Repealing health law won’t help Americans
Last week — the very same day that many consumer protections went into effect under the new health care reform law — Republican Party leaders pledged to repeal those protections if the GOP retakes Congress in November.
Any American who has faced serious illness, either personally or through a family member, should fear the “Pledge to America.” It does not look out for you.
There’s no doubt that the Patient Protection and Affordable Care Act has its flaws. After all, when has a major piece of legislation become law without requiring adjustments later on? But it also offers a lot to help the average American. Here are some of the new protections that the “Pledge” wants to undo:
- Insurance companies can’t cancel your health insurance if you get sick.
- There can be no lifetime limits on essential health care benefits. This is important if you get a serious disease, which can eat up health benefits pretty quickly.
- Dependents, married or not, can stay covered under their parents’ health plan until age 26. This measure is particularly reassuring to recent college graduates who can’t find a full-time job with benefits.
- Insurance companies can’t deny health care coverage to children with pre-existing conditions. (Unfortunately, a number of major insurance companies are getting around this rule by ending individual insurance plans for kids. But insurers can’t refuse to cover a child enrolled in a family plan.)
- Insurance companies can no longer charge co-payments for preventive services like mammograms, colonoscopies, immunizations and pre-natal care.
- Emergency room services are no longer subject to prior authorization. That means that if you’re having a heart attack and need to get to a hospital fast, you won’t have to first call your insurance company to get permission to visit the ER. Also, you can go to the closest hospital, even if it’s not in your health plan network.
More protections will go into effect over the next few years, ultimately leading to the requirement that all Americans must have insurance by 2014. And it’s that point which prompts many Republicans to dismiss the Patient Protection Act as a “government takeover” of America’s health care system.
Their “Pledge to America” calls for repealing the current law and replacing it with smaller reforms — such as tax incentives — to get people to buy insurance. It also says people with pre-existing conditions shouldn’t be denied coverage.
But consider what would happen if no one is required to have insurance, and yet insurance companies are prevented from denying coverage for pre-existing conditions. If healthy people don’t buy insurance until they get sick, their healthy-people premiums won’t be contributing to the insurance risk pool — putting insurance companies at risk of going out of business. Talk about a jobs killer.
The “Pledge” also promises to get government out of the patient-doctor relationship. Without offering specifics, the Republican plan says it will pass new reforms to “strengthen” the relationship between patients and their doctors.
In reality, the 21-page document offers nothing solid to help Americans get through these tough economic times.
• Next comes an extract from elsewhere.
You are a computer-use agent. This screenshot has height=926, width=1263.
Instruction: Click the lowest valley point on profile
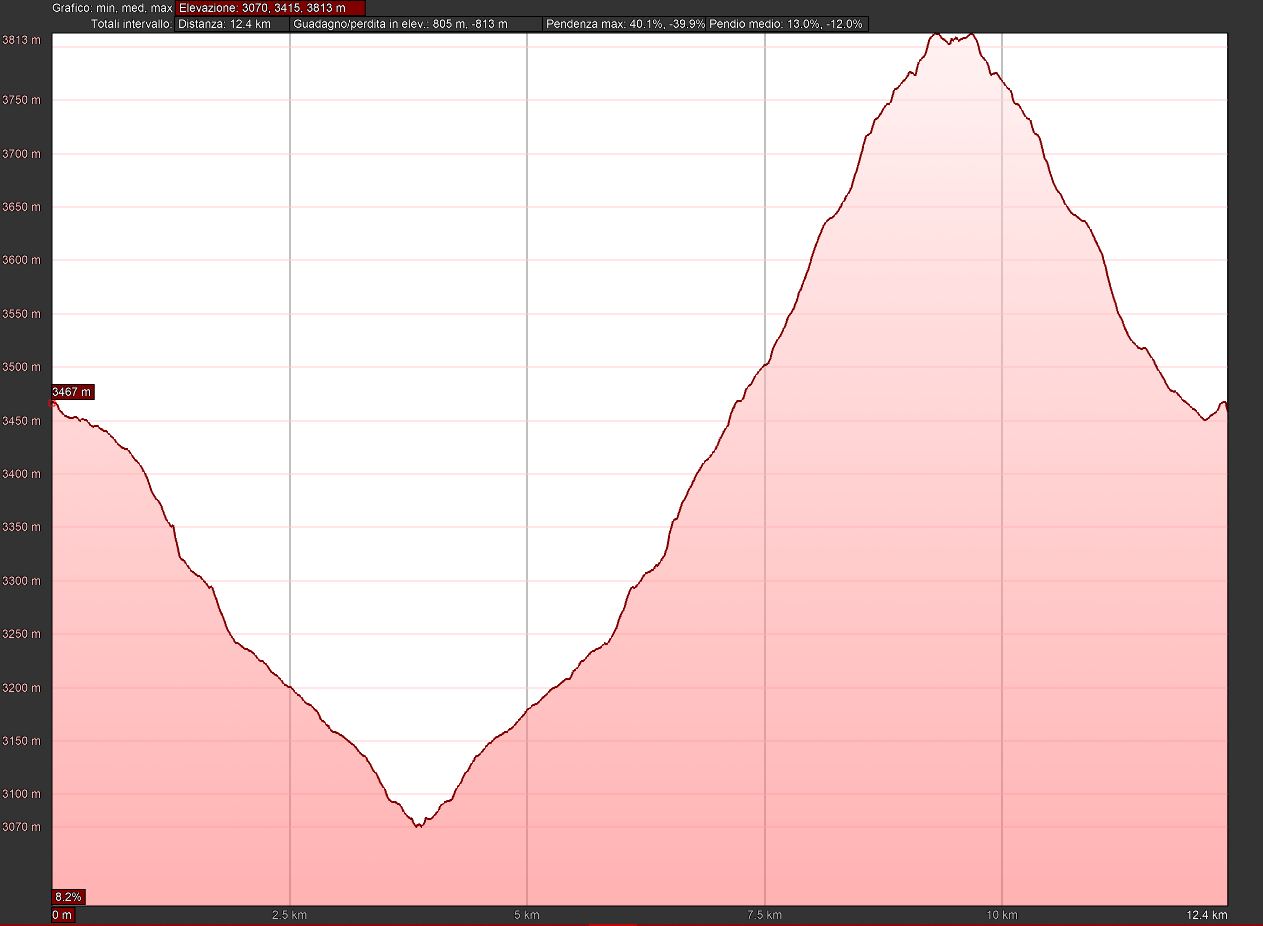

The document is filled with clichés, worn-out ideas and lots of pictures of patriotic symbols, small towns, white people, cowboys and slabs of red meat. (Seriously — there’s a close-up photo of a butcher shop filled with cuts of raw beef.)
Stale promises to “cut taxes and end runaway government spending” to fix our problems just won’t cut it. The landmark Patient Protection Act and other stimulus legislation passed over the past two years may need some fixing, but the country deserves better than this “Pledge to America.”